Top 5 Answers to Your Questions About the COVID Vaccine for 5-11 Year Olds
Last Thursday, we hosted a vaccine town hall for people to get their vaccine questions answered. You can view the town hall recording online.
We pulled together the top 5 questions we received during the town hall (and answers!).
What’s the difference between the vaccine for 5-11 year olds and the vaccine for people 12+?
The dose for 5-11 year olds determined to be safe and effective during clinical trials was 1/3 of the dose for people 12+. The vaccine was over 90% effective in preventing symptomatic COVID-19 infection. Side effects in 5-11 year olds are similar to adults; a sore arm, fatigue, and headache are common and most often resolve within a few days.
From the CDC: “COVID-19 vaccines have been used under the most intensive safety monitoring in U.S. history. Scientists have conducted clinical trials with thousands of children, and the results show that COVID-19 vaccines are safe and effective.”
My child is on the cusp of turning 12. Should I get them vaccinated now or wait?
In general, we recommend getting the dose that is available now rather than waiting. Getting the vaccine earlier leaves less chance your child will get COVID. Realistically, your child won’t grow or change substantially in a couple of months, so either dose should still be effective. If you’re still not sure, we recommend talking to your doctor to get advice specific to your child.
Are there enough pediatric doses or will there be limited supply?
We have a lot more vaccine now than when we first started vaccinating adults. Wisconsin has initially received roughly 4 times more vaccine proportionately than we received for adults. The limiting factor is how quickly we can give the vaccine, but thankfully there are a lot of places that are prepared to give the vaccine out, including health care and many local pharmacies. What took months with adults will likely take just weeks for 5-11 year olds!
My child has COVID. When can they get vaccinated?
You should wait until your child no longer has to isolate before getting their first or second dose. This is when it’s been at least 10 days since symptoms first appeared, if it’s been at least 24 hours without a fever and without taking fever-reducing medications, and other symptoms of COVID-19 are improving. If your child does not have symptoms, you should wait until it’s been at least 10 days since your child tested positive.

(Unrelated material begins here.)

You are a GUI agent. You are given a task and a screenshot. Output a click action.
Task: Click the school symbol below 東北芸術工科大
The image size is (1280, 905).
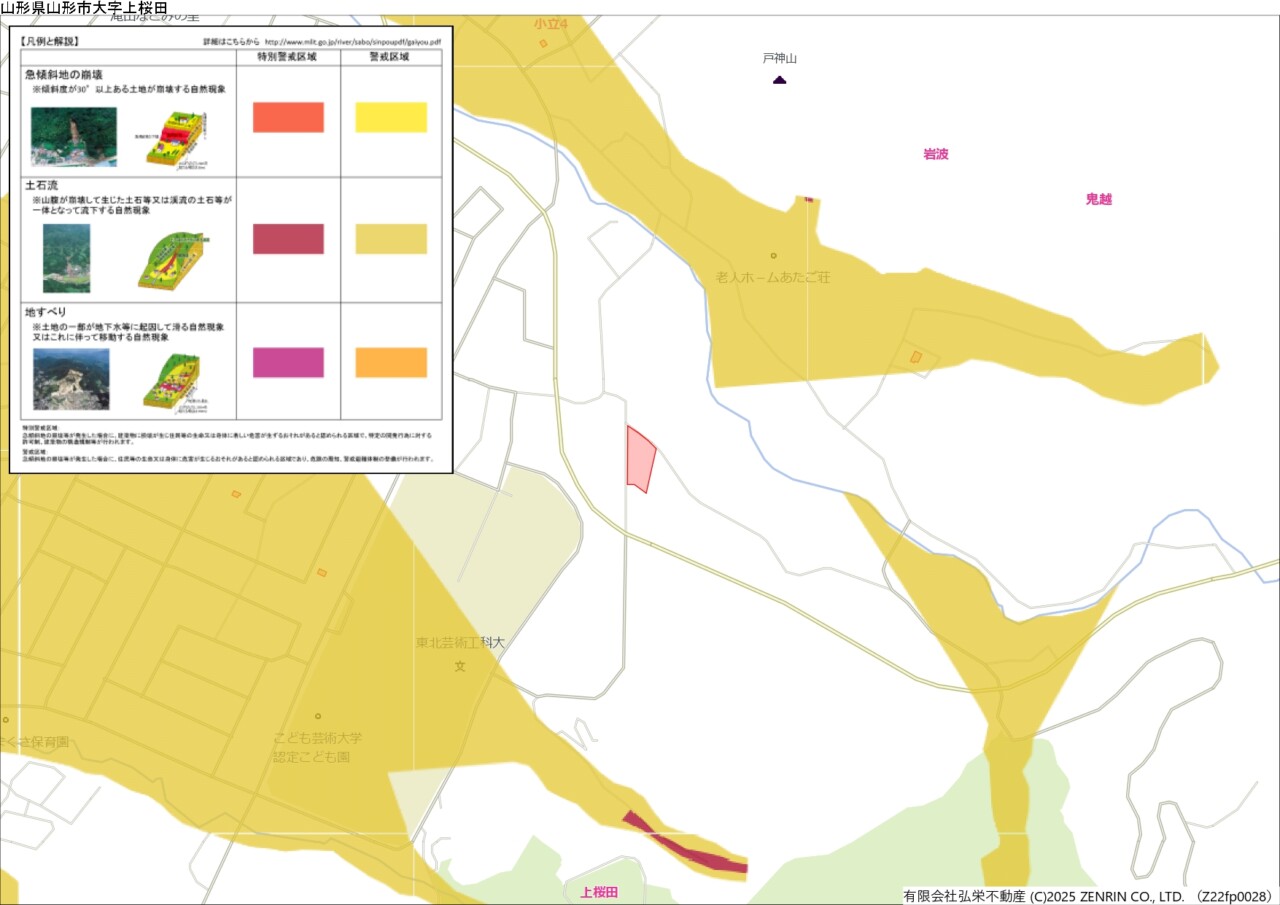[x=460, y=666]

Where can I find a vaccine for my 5-11 year old?
Even with a lot of supply, it is taking a little searching right now to find a vaccine for 5-11 year olds. We recommend checking our website in the mornings for appointments, as well as checking with your health care provider and school district about any vaccine offerings. You can also go to vaccines.gov and find a vaccinator near you—you might be near a vaccinator and not even realize it (like a pharmacy in a grocery store).